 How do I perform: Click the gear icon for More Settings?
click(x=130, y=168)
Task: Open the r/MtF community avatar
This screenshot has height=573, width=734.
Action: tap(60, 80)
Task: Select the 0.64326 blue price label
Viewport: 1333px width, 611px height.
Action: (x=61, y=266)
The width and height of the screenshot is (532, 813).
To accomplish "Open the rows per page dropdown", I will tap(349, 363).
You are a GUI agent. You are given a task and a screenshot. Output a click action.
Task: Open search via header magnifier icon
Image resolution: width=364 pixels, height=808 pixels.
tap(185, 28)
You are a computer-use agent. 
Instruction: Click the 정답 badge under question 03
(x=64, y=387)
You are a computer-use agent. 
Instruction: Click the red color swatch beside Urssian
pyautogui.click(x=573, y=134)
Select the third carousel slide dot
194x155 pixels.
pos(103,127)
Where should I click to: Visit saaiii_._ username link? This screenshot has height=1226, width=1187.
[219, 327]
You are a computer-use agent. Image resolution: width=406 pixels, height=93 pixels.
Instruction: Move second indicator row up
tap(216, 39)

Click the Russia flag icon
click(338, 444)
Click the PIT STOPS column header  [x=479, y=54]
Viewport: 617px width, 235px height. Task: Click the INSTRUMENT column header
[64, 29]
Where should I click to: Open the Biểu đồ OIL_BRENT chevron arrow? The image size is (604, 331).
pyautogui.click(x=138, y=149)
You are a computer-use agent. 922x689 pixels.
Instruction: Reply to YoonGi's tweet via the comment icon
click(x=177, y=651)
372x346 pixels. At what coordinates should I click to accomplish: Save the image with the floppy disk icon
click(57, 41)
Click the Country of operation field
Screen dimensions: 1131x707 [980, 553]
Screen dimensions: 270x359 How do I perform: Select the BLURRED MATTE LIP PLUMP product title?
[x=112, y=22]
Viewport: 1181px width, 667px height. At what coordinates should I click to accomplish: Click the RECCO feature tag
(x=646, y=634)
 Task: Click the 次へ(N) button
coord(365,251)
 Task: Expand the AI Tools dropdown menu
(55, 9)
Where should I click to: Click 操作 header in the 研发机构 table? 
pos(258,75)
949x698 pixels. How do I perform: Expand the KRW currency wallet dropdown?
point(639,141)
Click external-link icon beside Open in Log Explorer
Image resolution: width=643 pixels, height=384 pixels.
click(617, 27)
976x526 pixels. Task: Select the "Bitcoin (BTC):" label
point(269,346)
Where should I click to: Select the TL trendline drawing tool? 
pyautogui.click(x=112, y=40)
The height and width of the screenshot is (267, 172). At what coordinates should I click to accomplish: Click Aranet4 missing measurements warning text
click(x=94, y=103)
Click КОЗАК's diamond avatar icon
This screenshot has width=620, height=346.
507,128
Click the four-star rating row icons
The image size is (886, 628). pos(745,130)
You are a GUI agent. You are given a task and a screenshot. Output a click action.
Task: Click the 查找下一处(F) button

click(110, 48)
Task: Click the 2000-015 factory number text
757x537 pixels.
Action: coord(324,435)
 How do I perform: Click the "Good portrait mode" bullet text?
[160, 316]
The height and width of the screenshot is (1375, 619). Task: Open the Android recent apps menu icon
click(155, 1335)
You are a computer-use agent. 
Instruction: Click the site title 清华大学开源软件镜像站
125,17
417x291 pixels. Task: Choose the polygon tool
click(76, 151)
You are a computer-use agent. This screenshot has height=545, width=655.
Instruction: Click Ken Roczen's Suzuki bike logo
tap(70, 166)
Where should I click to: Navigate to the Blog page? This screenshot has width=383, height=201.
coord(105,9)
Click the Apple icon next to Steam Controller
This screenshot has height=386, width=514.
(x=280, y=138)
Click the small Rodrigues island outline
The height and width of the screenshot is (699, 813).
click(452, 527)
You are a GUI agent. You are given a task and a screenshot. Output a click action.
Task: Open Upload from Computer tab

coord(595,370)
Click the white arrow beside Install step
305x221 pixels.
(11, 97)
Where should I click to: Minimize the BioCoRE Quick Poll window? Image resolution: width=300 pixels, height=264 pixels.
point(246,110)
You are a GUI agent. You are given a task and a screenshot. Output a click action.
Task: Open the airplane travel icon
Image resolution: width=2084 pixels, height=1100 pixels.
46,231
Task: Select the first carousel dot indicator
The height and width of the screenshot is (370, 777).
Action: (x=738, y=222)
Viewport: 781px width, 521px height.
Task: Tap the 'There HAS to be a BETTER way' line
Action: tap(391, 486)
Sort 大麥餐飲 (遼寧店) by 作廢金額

§ Requirement:
Word for word, return each of the entries shown above.

§ Solution to this problem:
 How do I perform: Click the gear icon for More Settings?
click(x=130, y=168)
Task: Open the r/MtF community avatar
This screenshot has height=573, width=734.
Action: tap(60, 80)
Task: Select the 0.64326 blue price label
Viewport: 1333px width, 611px height.
Action: (x=61, y=266)
The width and height of the screenshot is (532, 813).
To accomplish "Open the rows per page dropdown", I will tap(349, 363).
You are a GUI agent. You are given a task and a screenshot. Output a click action.
Task: Open search via header magnifier icon
Image resolution: width=364 pixels, height=808 pixels.
tap(185, 28)
You are a computer-use agent. 
Instruction: Click the 정답 badge under question 03
(x=64, y=387)
You are a computer-use agent. 
Instruction: Click the red color swatch beside Urssian
pyautogui.click(x=573, y=134)
Select the third carousel slide dot
194x155 pixels.
pos(103,127)
Where should I click to: Visit saaiii_._ username link? This screenshot has height=1226, width=1187.
[219, 327]
You are a computer-use agent. Image resolution: width=406 pixels, height=93 pixels.
Instruction: Move second indicator row up
tap(216, 39)

Click the Russia flag icon
click(338, 444)
Click the PIT STOPS column header  [x=479, y=54]
Viewport: 617px width, 235px height. Task: Click the INSTRUMENT column header
[64, 29]
Where should I click to: Open the Biểu đồ OIL_BRENT chevron arrow? The image size is (604, 331).
pyautogui.click(x=138, y=149)
You are a computer-use agent. 922x689 pixels.
Instruction: Reply to YoonGi's tweet via the comment icon
click(x=177, y=651)
372x346 pixels. At what coordinates should I click to accomplish: Save the image with the floppy disk icon
click(57, 41)
Click the Country of operation field
Screen dimensions: 1131x707 [980, 553]
Screen dimensions: 270x359 How do I perform: Select the BLURRED MATTE LIP PLUMP product title?
[x=112, y=22]
Viewport: 1181px width, 667px height. At what coordinates should I click to accomplish: Click the RECCO feature tag
(x=646, y=634)
 Task: Click the 次へ(N) button
coord(365,251)
 Task: Expand the AI Tools dropdown menu
(55, 9)
Where should I click to: Click 操作 header in the 研发机构 table? 
pos(258,75)
949x698 pixels. How do I perform: Expand the KRW currency wallet dropdown?
point(639,141)
Click external-link icon beside Open in Log Explorer
Image resolution: width=643 pixels, height=384 pixels.
click(617, 27)
976x526 pixels. Task: Select the "Bitcoin (BTC):" label
point(269,346)
Where should I click to: Select the TL trendline drawing tool? 
pyautogui.click(x=112, y=40)
The height and width of the screenshot is (267, 172). At what coordinates should I click to accomplish: Click Aranet4 missing measurements warning text
click(x=94, y=103)
Click КОЗАК's diamond avatar icon
This screenshot has width=620, height=346.
507,128
Click the four-star rating row icons
The image size is (886, 628). pos(745,130)
You are a GUI agent. You are given a task and a screenshot. Output a click action.
Task: Click the 查找下一处(F) button

click(110, 48)
Task: Click the 2000-015 factory number text
757x537 pixels.
Action: coord(324,435)
 How do I perform: Click the "Good portrait mode" bullet text?
[160, 316]
The height and width of the screenshot is (1375, 619). Task: Open the Android recent apps menu icon
click(155, 1335)
You are a computer-use agent. 
Instruction: Click the site title 清华大学开源软件镜像站
125,17
417x291 pixels. Task: Choose the polygon tool
click(76, 151)
You are a computer-use agent. This screenshot has height=545, width=655.
Instruction: Click Ken Roczen's Suzuki bike logo
tap(70, 166)
Where should I click to: Navigate to the Blog page? This screenshot has width=383, height=201.
coord(105,9)
Click the Apple icon next to Steam Controller
This screenshot has height=386, width=514.
(x=280, y=138)
Click the small Rodrigues island outline
The height and width of the screenshot is (699, 813).
click(452, 527)
You are a GUI agent. You are given a task and a screenshot. Output a click action.
Task: Open Upload from Computer tab

coord(595,370)
Click the white arrow beside Install step
305x221 pixels.
(11, 97)
Where should I click to: Minimize the BioCoRE Quick Poll window? Image resolution: width=300 pixels, height=264 pixels.
point(246,110)
You are a GUI agent. You are given a task and a screenshot. Output a click action.
Task: Open the airplane travel icon
Image resolution: width=2084 pixels, height=1100 pixels.
46,231
Task: Select the first carousel dot indicator
The height and width of the screenshot is (370, 777).
Action: (x=738, y=222)
Viewport: 781px width, 521px height.
Task: Tap the 'There HAS to be a BETTER way' line
Action: tap(391, 486)
Sort 大麥餐飲 (遼寧店) by 作廢金額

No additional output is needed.